→ **Required work**
Gather up every line from the entries below that uses the word "agent".

(Data items)
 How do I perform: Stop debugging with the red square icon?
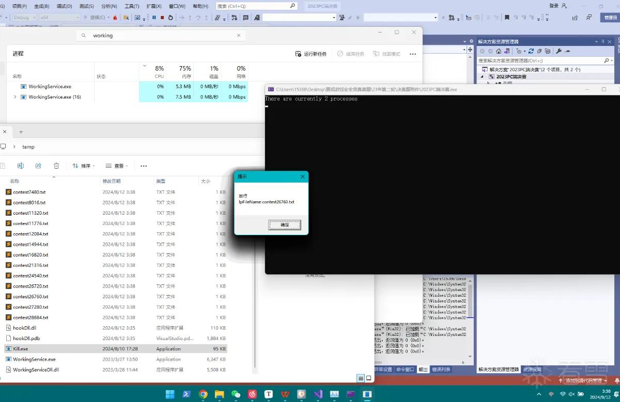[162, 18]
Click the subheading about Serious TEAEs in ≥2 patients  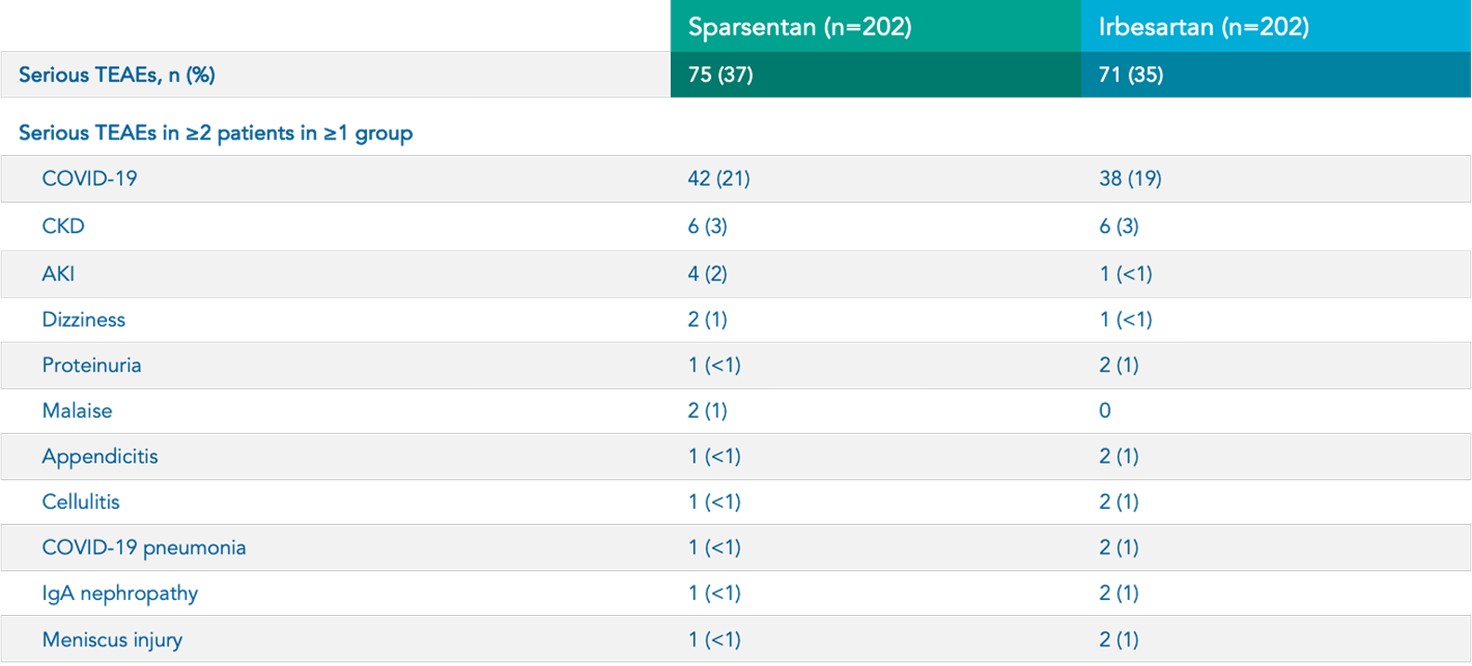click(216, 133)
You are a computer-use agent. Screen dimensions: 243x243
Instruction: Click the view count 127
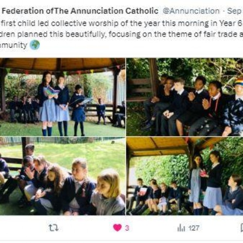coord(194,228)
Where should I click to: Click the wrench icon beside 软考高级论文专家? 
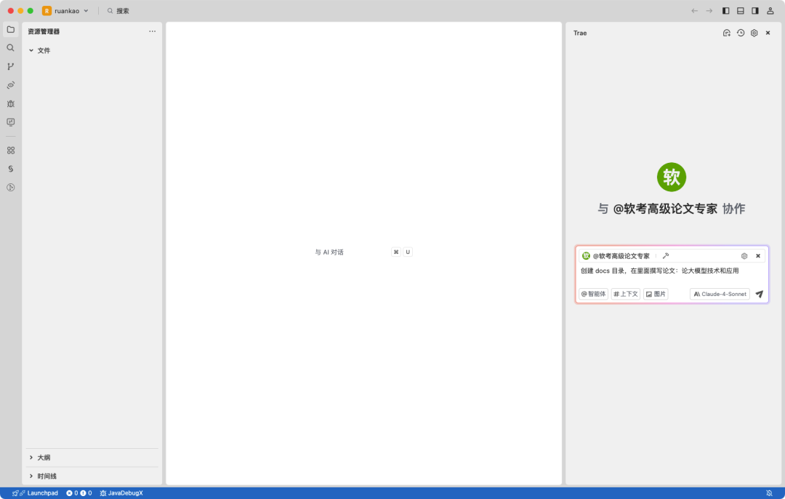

--

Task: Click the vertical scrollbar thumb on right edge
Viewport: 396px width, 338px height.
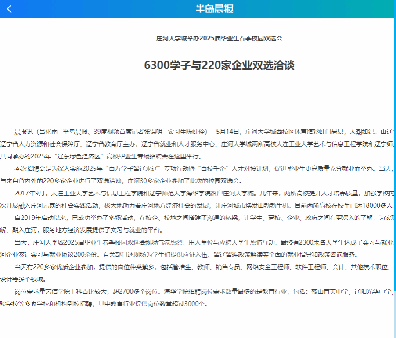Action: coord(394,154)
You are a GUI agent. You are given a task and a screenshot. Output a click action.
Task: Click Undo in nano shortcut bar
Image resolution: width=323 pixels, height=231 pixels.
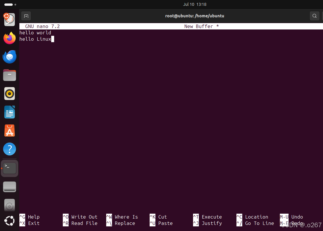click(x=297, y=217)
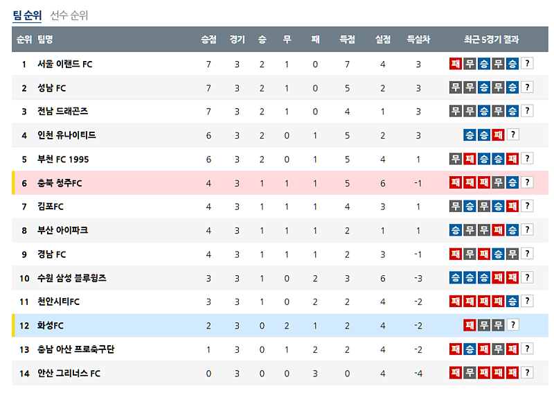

→ **Output of the exercise**
You are a computer-use agent. Screen dimensions: 243x243
You are a GUI agent. You are given a task and a screenshot. Output a click action.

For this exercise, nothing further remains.